Sento-me na esplanada como um cliché com charme. Sei o que fazer para acicatar o lugar-comum que sou e quero ser.
Se olhar duas vezes para o homem da outra mesa, num perfil que ainda não me viu, vou tê-lo num instante a recompor lugares. Arranco-lhe os olhos num momento. Uma vez. Uma outra vez e vai mudar a cadeira de lugar. Uma outra vez e basta. Levantou-se? È previsível. Muda de sítio e fica frente a mim, para banhar os olhos na minha indiferença agora já desperta. Não passa de um pateta. Fácil, como um objecto que se atira e parte só por tédio.
O outro, na mesa ao lado, aquele ainda menino que palra sem parar, sem tino ou viço ou calma, atrapalhando as frases e os ouvintes. Tem um corpo que me agrada e olhos desatentos. É fácil arrancar-lhe o tempo de atenção que quero ter. Basta que no olhar que o prende haja um sorriso breve preso ao anzol dos olhos e aqui o tenho já calado e mudo, a suar de súbito, a sorrir e a olhar, a olhar e a sorrir, sem o pudor dos peixes moribundos que no estertor final apenas movem o leque asfixiado das guelras impotentes.
O homem já maduro a beber sumo de laranja com limão? Aquele de camisa de seda e boca de cetim? Um aceno meu, um subtil aceno com a cabeça, a rede dos olhos presa nos rochedos e ei-lo já de pé, à espera.
O amor?
Eu sinto apenas cheiros. Cheiros espalhados, esmagados, pelas ruas. Agradam-me os cheiros dos corpos que passam distraídos. Aproximo-me das nucas e abro as narinas e sorvo o quente odor dos corpos acabados de banhar.
Farejo.
O meu amor é olfactivo. Não tenho outro a dar.
O resto é náusea ou tédio, desprezo ou indiferença.

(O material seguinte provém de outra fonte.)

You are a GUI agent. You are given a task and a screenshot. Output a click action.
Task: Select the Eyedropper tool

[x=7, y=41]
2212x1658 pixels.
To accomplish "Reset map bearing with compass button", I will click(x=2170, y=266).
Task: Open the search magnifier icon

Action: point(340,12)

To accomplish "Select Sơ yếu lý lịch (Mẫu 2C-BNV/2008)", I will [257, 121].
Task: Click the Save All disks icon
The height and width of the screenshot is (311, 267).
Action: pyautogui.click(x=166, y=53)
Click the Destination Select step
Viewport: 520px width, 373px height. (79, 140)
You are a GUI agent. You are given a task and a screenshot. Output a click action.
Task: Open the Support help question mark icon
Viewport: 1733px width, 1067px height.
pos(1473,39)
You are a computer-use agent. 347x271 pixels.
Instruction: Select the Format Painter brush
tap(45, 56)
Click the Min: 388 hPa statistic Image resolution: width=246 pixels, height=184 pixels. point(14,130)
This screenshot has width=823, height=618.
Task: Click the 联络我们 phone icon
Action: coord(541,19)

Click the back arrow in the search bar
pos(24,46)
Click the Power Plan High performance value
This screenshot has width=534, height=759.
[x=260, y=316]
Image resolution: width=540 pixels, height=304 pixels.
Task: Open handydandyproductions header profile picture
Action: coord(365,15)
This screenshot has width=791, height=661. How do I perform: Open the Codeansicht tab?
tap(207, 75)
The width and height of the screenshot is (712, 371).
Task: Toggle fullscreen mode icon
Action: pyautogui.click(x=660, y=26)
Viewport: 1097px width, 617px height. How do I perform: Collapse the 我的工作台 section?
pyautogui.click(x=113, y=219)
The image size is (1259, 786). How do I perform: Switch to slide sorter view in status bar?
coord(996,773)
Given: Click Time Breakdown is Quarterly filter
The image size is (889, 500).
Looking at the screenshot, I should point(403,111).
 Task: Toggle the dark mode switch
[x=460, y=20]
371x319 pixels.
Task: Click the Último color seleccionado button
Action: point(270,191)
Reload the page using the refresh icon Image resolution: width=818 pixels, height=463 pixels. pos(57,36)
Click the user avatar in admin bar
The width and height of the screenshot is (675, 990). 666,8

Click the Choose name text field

O Resto é morte, a entediante morte ou a solidão, que é uma espécie de morte distraída que nos deixa o corpo a apodrecer ainda vivo e foge desgraçada com o coração e a alma a sangrar nos dentes.
La Mort...
Je la chante et, dès lors, miracle des voyelles
Il semble que la Mort est la soeur de l'amour
La Mort qui nous attend, l'amour que l'on appelle
Et si lui ne vient pas, elle viendra toujours
La Mort.
Odeio a sujidade dos dias espalhados pelas ruas. A vida sem-abrigo. A inércia torpe dos que acreditam que no mais ínfimo pormenor está a diferença. Não existe pormenor que não seja um estilhaço perdido na ruína, que lhe pertence, que é parte integrante do desastre, inútil como um facto. Recuso o lamento na vida dos outros com o nojo de me sentir igual às pedras das esquinas, aos lugares descritos medíocres, mas com a pretensão da alma de Zola.
Escolho a inclusão no lugar-comum, no cliché que monto, no fotograma que construo sem pudor, troco o meu cavalo por um reino até que a minha vida inteira se reduza a pontos que cintilam.
Le Baiser du Dragon. Efémero e fatal.